Mumble
Politics
stated the bleeding obvious over last week’s reshuffle – but it’s still worth a mention:

Trying to read a politician’s mind is
pointless, but the developments of the last six months – Costello’s public
backdown, Nelson promoted in reshuffle in which Costello supporters remain
sidelined, a preening Howard declaring victory (again) in the “culture
wars” – are all, to me, consistent with a prime ministerial retirement
this year.

Cute.
Speculation is pointless – but we just can’t help ourselves.

No-one is
immune. Matt Price let himself go in the News Limited Sundays,
musing on the reshuffle:

Costello can’t have been chuffed by Howard’s blatant snub to his
supporters…

Two opposing views are emerging about what
this snub says of Howard’s future.

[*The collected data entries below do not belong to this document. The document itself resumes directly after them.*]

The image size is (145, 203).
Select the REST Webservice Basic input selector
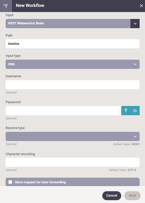[x=68, y=24]
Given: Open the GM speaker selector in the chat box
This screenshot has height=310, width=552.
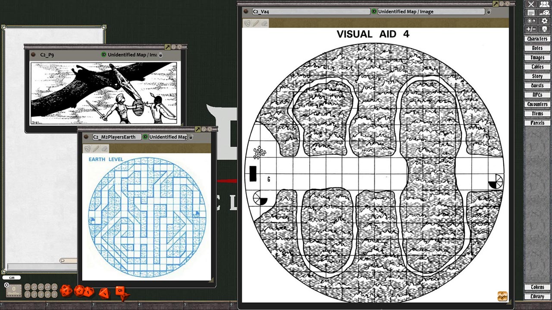Looking at the screenshot, I should [12, 278].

One has the PM wielding power in the manner
of someone with no intention of quitting.

The other sees Howard seriously considering
stepping down. Otherwise, he’d have sought to avoid future instability by
handing olive branches to Costello’s chums.

Both theories are vaguely plausible, but as
usual nobody has a clue of Howard’s intentions.

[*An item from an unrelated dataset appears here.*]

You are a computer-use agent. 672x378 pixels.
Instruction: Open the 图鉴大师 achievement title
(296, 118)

But the PM has set the bar dangerously low
for advancement. Stay quiet, uncontentious and largely anonymous should now be
the mantra for any driven Liberal MP.

That’s an
interesting long term consideration – particularly in light of the PM’s
comments in his media release announcing the reshuffle that “the changes to the Ministerial line-up reflect
the depth of talent available to the Coalition and leave the Government well
placed to pursue its fourth term agenda.”

Plainly,
they don’t. And now the onus is on Cossie and his supporters to do what they
have been unable to do. Spell out that agenda. Do a – dare we say – a Turnbull.

He had an
easy job, flying solo. Mitch Fifield’s contributions to the ginger group on tax
reform turned out to have all the zing of McDonald’s seasonings – he couldn’t
harm his old boss – but once again the onus is on Camp Costello to show us their policies.

Then
there’s all the weekend speculation over what Julian McGauran’s defection means
for Peter Costello’s leadership chances.

The
Sydney Morning Herald‘s Damian Murphy did another beautiful job on the Nats,
Kerry-Anne Walsh told how “furious National Party
powerbrokers are threatening to disrupt Peter Costello’s tilt at the prime
ministership, declaring they wouldn’t support a ‘treacherous’ leader”
and Michelle Grattan painted a mixed view of how the events from the Rob Gerard affair to McGauran’s
defection have hurt the Treasurer’s chances. She wrote:

The Nationals are enraged at what they
believe was the hand of the Costello forces in the defection to the Liberals of
Julian McGauran. On Friday the Nationals’ federal director, Andrew Hall,
accused Costello of being “tricky” with his arguments, while federal
president David Russell said he hadn’t answered the question of what he and his
political associates knew and when they knew it. This is pretty serious stuff
from senior Nationals figures against the Liberal heir apparent.

In the blame game the Nationals, however,
have to accept most. McGauran, who was Senate whip, withdrew from the Victorian
management committee, let his party membership lapse, and often missed party
meetings. The warning lights were pretty obvious within the party.

Nationals leader Mark Vaile has had a long
conversation with Costello about the McGauran affair. Vaile told The Sunday Age
from Europe, “I accept the explanation
Peter gave to me of when he had phone conversations” with McGauran. But
Vaile would not be drawn on whether he was satisfied more generally that
Costello had no role in the affair…

But
there’s one more aspect here – another aspect that will require the Costello
forces to get tough.

Some Nats
may waver. Some Nats always waver. Members of the Coalition have the right to
waver and have wavered – be they Paul Neville or Judi Moylan.

But if
the Costello forces are going to adopt a new rigour, here’s a question they
should put to the Nats – in the most diplomatic terms, of course. Do they want
to be part of the Government – or don’t they?